Dataset items

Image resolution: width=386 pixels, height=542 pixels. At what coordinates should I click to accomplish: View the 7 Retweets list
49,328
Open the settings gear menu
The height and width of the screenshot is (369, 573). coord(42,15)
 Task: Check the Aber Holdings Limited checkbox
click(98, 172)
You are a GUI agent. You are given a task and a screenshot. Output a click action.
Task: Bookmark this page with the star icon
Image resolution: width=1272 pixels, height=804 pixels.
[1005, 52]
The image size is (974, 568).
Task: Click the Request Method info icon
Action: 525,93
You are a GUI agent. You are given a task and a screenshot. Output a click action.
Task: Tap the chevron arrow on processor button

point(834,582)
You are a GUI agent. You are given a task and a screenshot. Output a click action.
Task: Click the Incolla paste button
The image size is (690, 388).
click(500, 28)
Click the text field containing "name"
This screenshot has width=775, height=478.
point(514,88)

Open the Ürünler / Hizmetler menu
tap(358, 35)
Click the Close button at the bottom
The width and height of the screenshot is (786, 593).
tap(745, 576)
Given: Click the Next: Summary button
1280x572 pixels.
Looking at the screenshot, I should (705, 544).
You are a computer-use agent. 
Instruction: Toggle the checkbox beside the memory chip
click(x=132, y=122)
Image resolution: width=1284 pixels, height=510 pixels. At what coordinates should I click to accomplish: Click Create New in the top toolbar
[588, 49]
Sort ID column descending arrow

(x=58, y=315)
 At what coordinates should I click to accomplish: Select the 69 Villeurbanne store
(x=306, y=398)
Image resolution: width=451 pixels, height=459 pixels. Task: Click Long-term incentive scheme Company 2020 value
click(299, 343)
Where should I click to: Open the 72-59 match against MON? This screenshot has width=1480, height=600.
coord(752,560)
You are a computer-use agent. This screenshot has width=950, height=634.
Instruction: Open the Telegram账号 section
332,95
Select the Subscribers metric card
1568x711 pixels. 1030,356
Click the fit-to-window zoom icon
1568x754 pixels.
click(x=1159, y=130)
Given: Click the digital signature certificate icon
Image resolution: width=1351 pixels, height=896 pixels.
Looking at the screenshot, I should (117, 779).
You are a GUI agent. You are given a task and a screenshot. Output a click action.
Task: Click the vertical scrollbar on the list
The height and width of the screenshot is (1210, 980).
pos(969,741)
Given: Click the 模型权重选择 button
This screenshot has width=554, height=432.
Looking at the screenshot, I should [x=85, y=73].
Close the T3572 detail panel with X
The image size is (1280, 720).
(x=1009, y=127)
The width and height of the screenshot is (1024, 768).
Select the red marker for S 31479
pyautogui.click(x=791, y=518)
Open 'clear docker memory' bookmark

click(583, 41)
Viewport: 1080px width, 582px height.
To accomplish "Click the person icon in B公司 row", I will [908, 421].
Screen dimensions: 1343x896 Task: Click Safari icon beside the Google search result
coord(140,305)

- _What is being asked_
Could you return every line from the entries above in which the string "with" occurs?

- _Your response_
Task: Bookmark this page with the star icon
Close the T3572 detail panel with X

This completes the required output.